CeL: Come giudica la carica dei cosiddetti «populismi» in Europa e negli Usa? È il sintomo di una richiesta di più democrazia e trasparenza, come molti si affrettano a spiegare, o una critica più radicale al sistema della rappresentanza professionalizzata nel quadro di una lotta contro le élite?

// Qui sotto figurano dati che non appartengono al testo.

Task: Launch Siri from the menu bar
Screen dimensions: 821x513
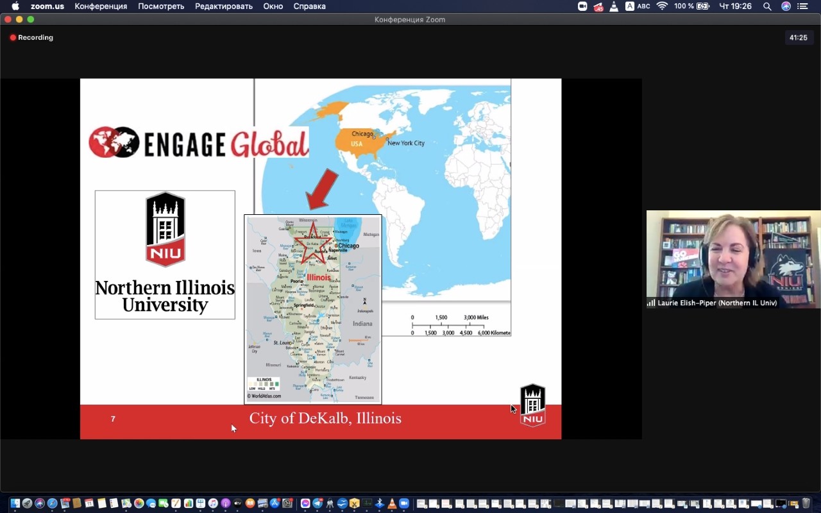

U.D’O.: Secondo me, è il combinato disposto fra crisi economica sociale e crisi della democrazia, dove dentro c’è anche una critica alla politica professionale, ma molto di più all’inefficienza delle risposte che la politica riesce a dare ai problemi dei cittadini. Alcune domande di fondo non trovano risposta, come la crisi occupazionale. Se non si apre un dibattito serio sul futuro di una società, le cui premesse sono entrate in crisi, quelle dello spazio per tutti, frutto di una crescita continua, si rischia, appunto, di escludere troppi cittadini i quali hanno tutto il diritto di critica al sistema. Come mantenere uno spazio per tutti senza una crescita economica è la sfida. Forse aveva ragione Marx? Di sicuro, la lotta per ridurre le disuguaglianze è ancora la priorità.

 

UMBERTO D’OTTAVIO – Intervista di Coscienza e Libertà all’On. Umberto D’Ottavio, membro della VII Commissione (Cultura, Scienza e Istruzione) e della Commissione Parlamentare per la Semplificazione.